Lieferungen, für die sich nach der Neuregelung die Steuerschuld umkehrt, müssen grundsätzlich alle Pflichtangaben wie "normale" Rechnungen enthalten. An Stelle des Steuerausweises hat der Rechnungssteller auf die Umkehr der Steuerschuld nach der Neuregelung hinzuweisen, zum Beispiel durch folgenden Zusatz:
"Steuerschuldübergang gem. § 13b Abs.2 Nr. 10 i.V.m. Abs. 5 UStG" oder
"Lieferung von Mobilfunkgeräten (alt. integrierten Schaltkreisen). Steuerschuldner ist der Rechnungsempfänger".
"Lieferung von Mobilfunkgeräten (alt. integrierten Schaltkreisen). Steuerschuldner ist der Rechnungsempfänger".
Wo sind die Umsätze in der Voranmeldung zu melden?
Für die Meldung in der Umsatzsteuervoranmeldung wurde ein neues Voranmeldeformular, das über die seitliche Linkliste abrufbar ist, veröffentlicht. Danach ist folgendermaßen zu differenzieren.
- Der Lieferer, der die Lieferung ohne Steuer berechnet, meldet den Ausgangsumsatz
- in der Zeile 39, Kennziffer 68 der Umsatzsteuervoranmeldung.
- Der Abnehmer, auf den die Steuerschuld übergeht, meldet für den Eingangsumsatz
- in Zeile 51, Kennziffer 78/79 die Steuer an
- in Zeile 59, Kennziffer 67 macht er sie - soweit er vorsteuerabzugsberechtigt ist - wieder als Vorsteuer geltend.

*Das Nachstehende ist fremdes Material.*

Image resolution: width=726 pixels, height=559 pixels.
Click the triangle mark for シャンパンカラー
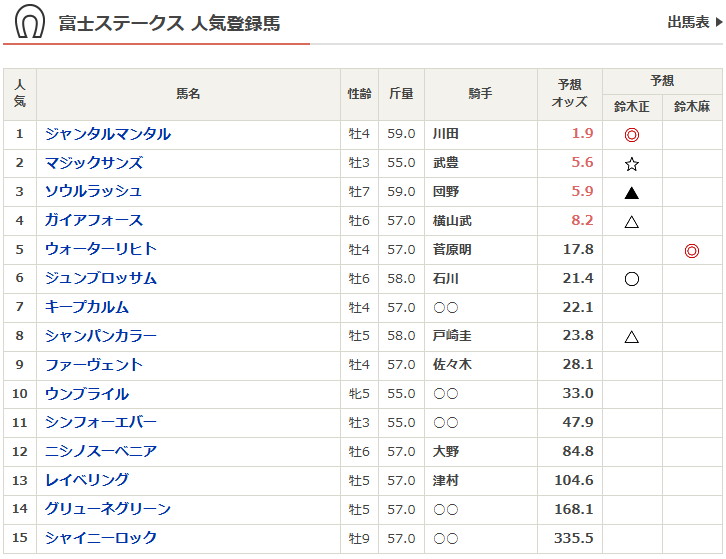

Abrechnung im Weg der Gutschrift
Soweit Lieferungen im Weg der Rechnung ersetzenden Gutschrift abgerechnet werden, sind die Besonderheiten der Steuerschuldumkehr auch dort zu berücksichtigen. Der Gutschriftenersteller hat in diesem Fall - wie generell bei Gutschriften - zu beachten, dass im Rahmen der Pflichtangaben für Rechnungen die Steuernummer beziehungsweise Umsatzsteueridentifikationsnummer des Lieferanten/Gutschriftenempfängers angegeben wird. Weiterhin ist zu beachten, dass der Gutschriftenersteller den Hinweis auf die Umkehr der Steuerschuld (s. o.) auf die Rechnung aufnimmt. Der Gutschriftenersteller, der zugleich Lieferempfänger ist, nimmt die Versteuerung im Rahmen des § 13b UStG vor.
Was passiert bei Lieferungen ins Ausland?
Die neue Regelung zur Steuerschuldumkehr greift nur bei im Inland steuerbaren und steuerpflichtigen Lieferungen. Bei steuerfreien innergemeinschaftlichen Lieferungen und Ausfuhren greift die Regelung also nicht. Das heißt, hier findet das neue System keine Anwendung. Die bekannten Regelungen gelten fort. Lieferungen von Mobilfunkgeräten und integrierten Schaltkreisen in die Europäische Union und ins Drittland werden demnach weiterhin wie alle sonstigen Lieferungen dorthin behandelt.